Nan Xiao
Nan Xiao

Reputation: 17467

How to understand "new {}" syntax in Scala?

I am learning Scala multi-thread programming, and write a simple program through referring a tutorial:

object ThreadSleep extends App {
  def thread(body: =>Unit): Thread = {
    val t = new Thread {
      override def run() = body
    }
    t.start()
    t
  }
  val t = thread{println("New Therad")}
  t.join
}

I can't understand why use {} in new Thread {} statement. I think it should be new Thread or new Thread(). How can I understand this syntax?
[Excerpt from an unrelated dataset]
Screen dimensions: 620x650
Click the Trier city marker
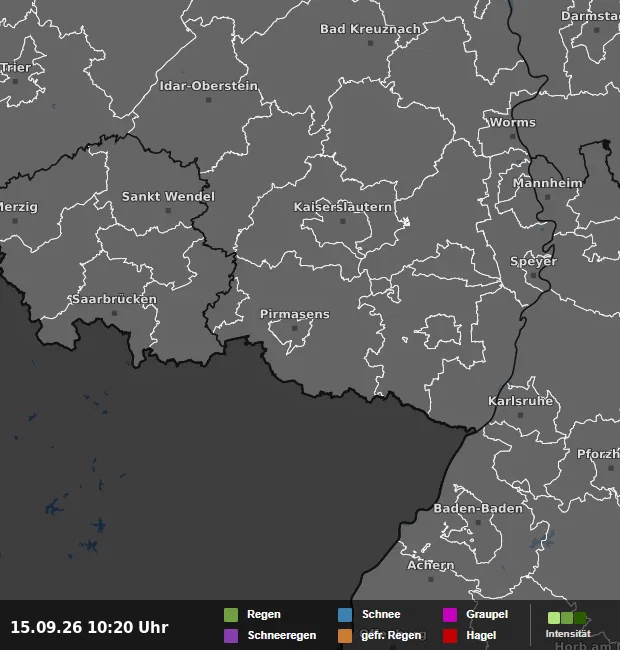(15, 82)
This question is not completely duplicated to this one, because the point of my question is about the syntax of "new {}".

Upvotes: 1

Views: 107

Answers (2)

Chirlo
Chirlo

Reputation: 6132

By writing new Thread{} your creating an anonymous subclass of Thread where you're overriding the run method. Normally, you'd prefer to create a subclass of Runnable and create a thread with it instead of subclassing Thread

val r = new Runnable{ override def run { body } }
new Thread(r).start

This is usually sematincally more correct, since you'd want to subclass Thread only if you were specializing the Thread class more, for example with an AbortableThread. If you just want to run a task on a thread, the Runnable approach is more adequate.

Upvotes: 2

Nicolas Cailloux
Nicolas Cailloux

Reputation: 448

This is a shortcut for

new Thread() { ... } 

This is called anonymous class and it works just like in JAVA: You are here creating a new thread, with an overriden run method. This is useful because you don't have to create a special class if you only use it once. Needs confirmation but you can override, add, redefine every method or attribute you want.